In the case of the NYSE, the change to decimalization drastically cut profit margins, which led some firms to go bankrupt and pushed firms to electronic trading. While the smaller increments could theoretically cut down dealer profits, most discounted this effect in an already competitive market. "The two-year can trade at 1/128; I don't see the decimalization will affect it that much," said Gerald Lucas, chief Treasury and agency strategist at Banc of America Securities.
However, most market professionals did agree it would make trading more cumbersome. Prices on broker screens are currently quoted in fractions. If the Treasury implements its proposed changes, prices would be quoted as decimals, which traders said would add an extra level of complexity to trading. "It's easier to eyeball eighths," said Rahmaan Streater, Treasury trader at HSBC Securities. He added dealer systems would have to be updated to accommodate decimals.
While The Bond Market Association has not studied the issue in depth, changing the trading dynamic could create friction and introduce errors, according to Eric Foster, v.p. and principal staff advisor to TBMA's government and federal agency securities divisions. "Trading nomenclature has worked very well, and with this change you could see inquiries come up where traders mistook issuances because the coupons are so similar," Foster noted.
Another fear is the decimalization will cut into discounts at auctions, which could scare away some investors, according to Josh Stiles, senior bond strategist at IDEAglobal. Lucas however, disagreed. "That only matters if you buy a security at auction at a discount and hold it to maturity," he said.

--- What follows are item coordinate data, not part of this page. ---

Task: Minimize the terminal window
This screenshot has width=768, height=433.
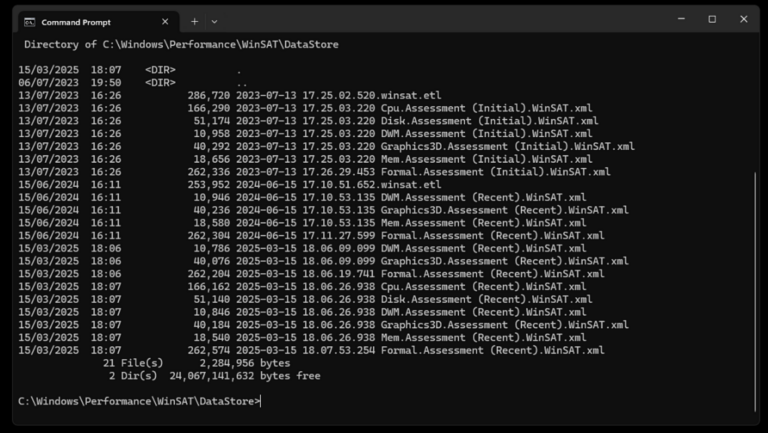Action: coord(680,20)
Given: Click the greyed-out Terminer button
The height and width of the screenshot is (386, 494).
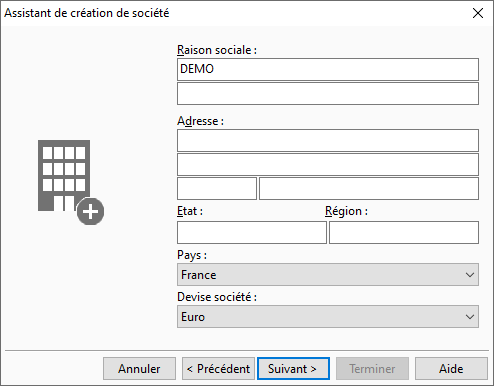Looking at the screenshot, I should coord(372,369).
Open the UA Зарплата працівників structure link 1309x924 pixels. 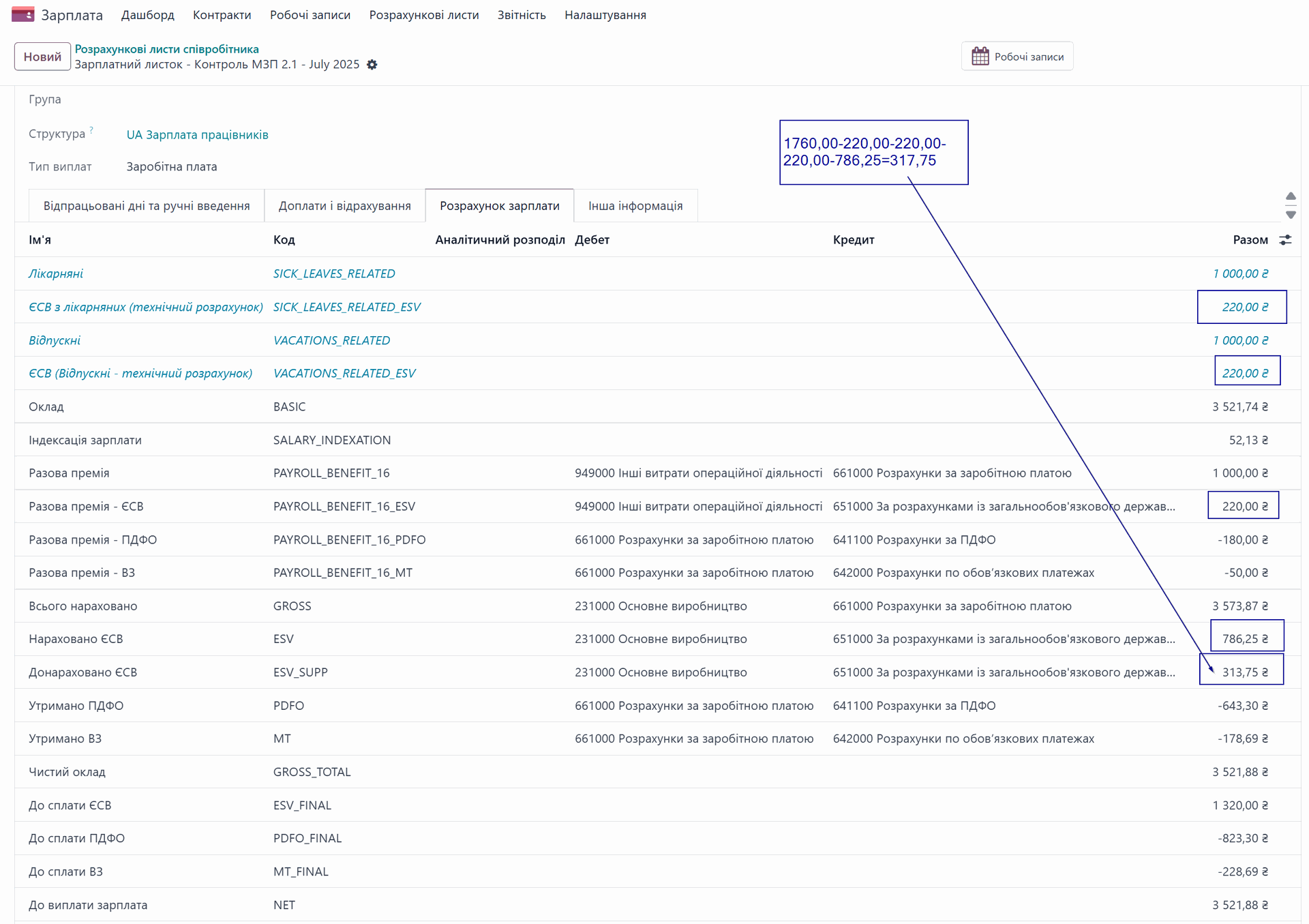197,135

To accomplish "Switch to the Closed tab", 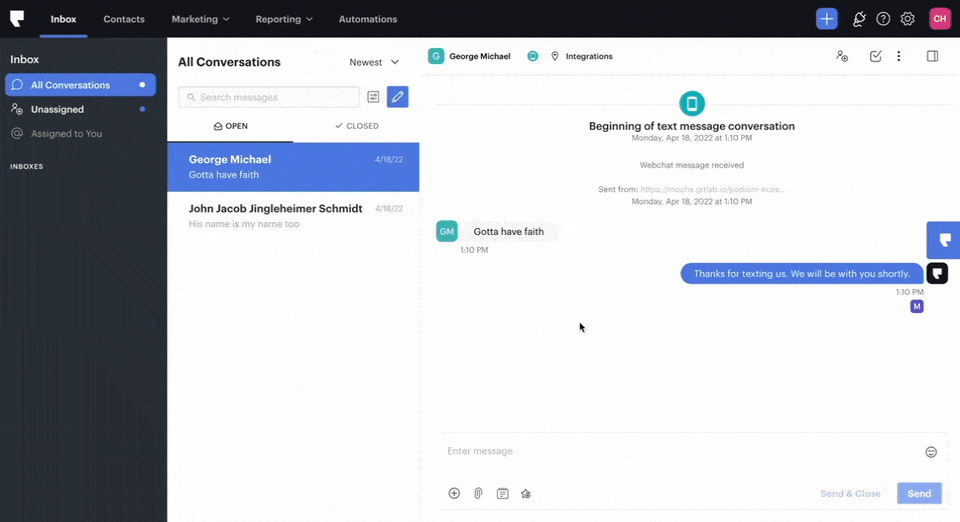I will 356,126.
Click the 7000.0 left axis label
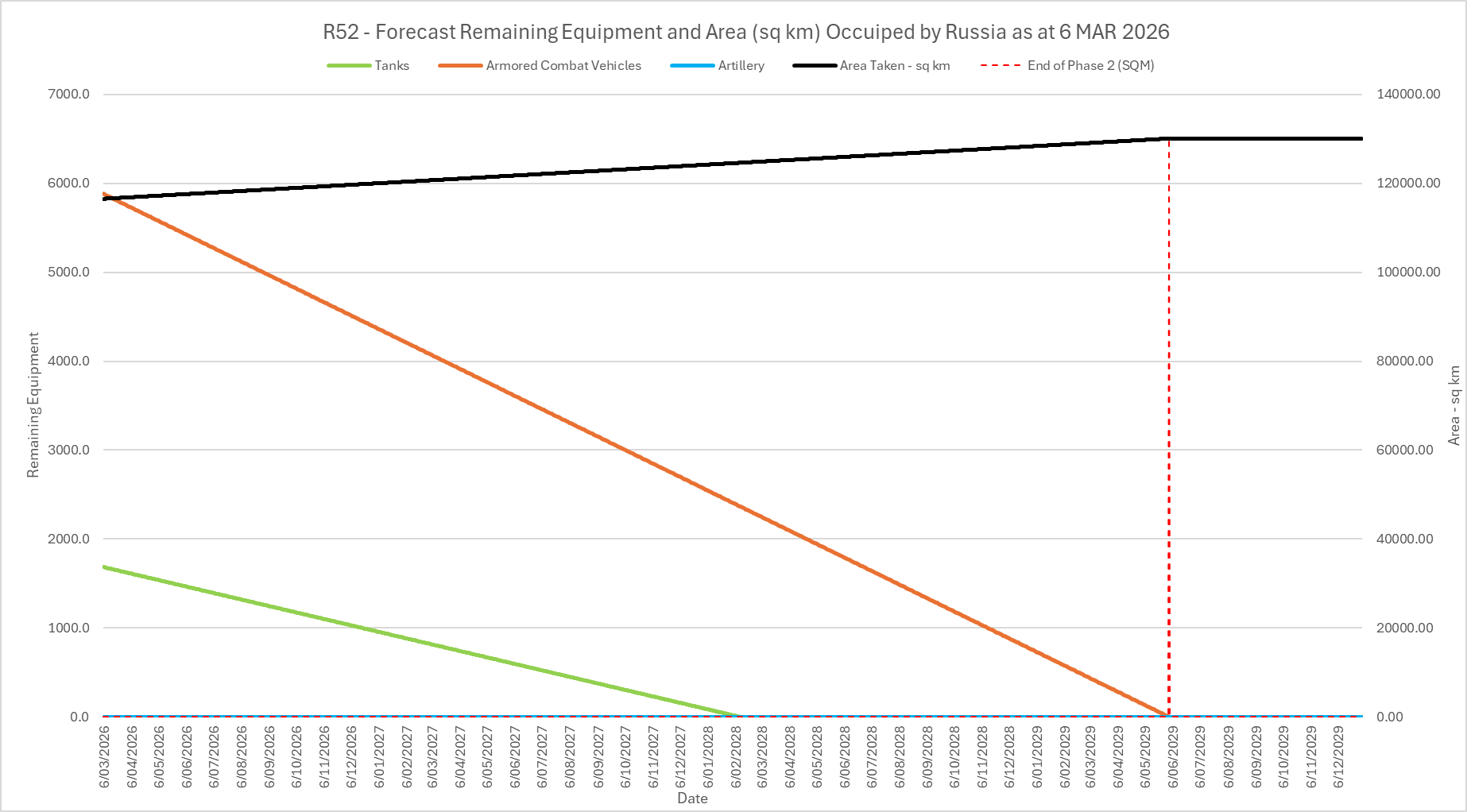 pyautogui.click(x=69, y=94)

But, Junius Peake, widely credited as the original proponent of decimalization for stocks, saw the change as a plus for the bond market. "Everyone was screaming that it was terrible and the world would come to an end, but it didn't and actually made the markets more efficient," said Peake, who is also a professor of finance at the University of Northern Colorado.
Brookly McLaughlin, Treasury spokeswoman, declined comment.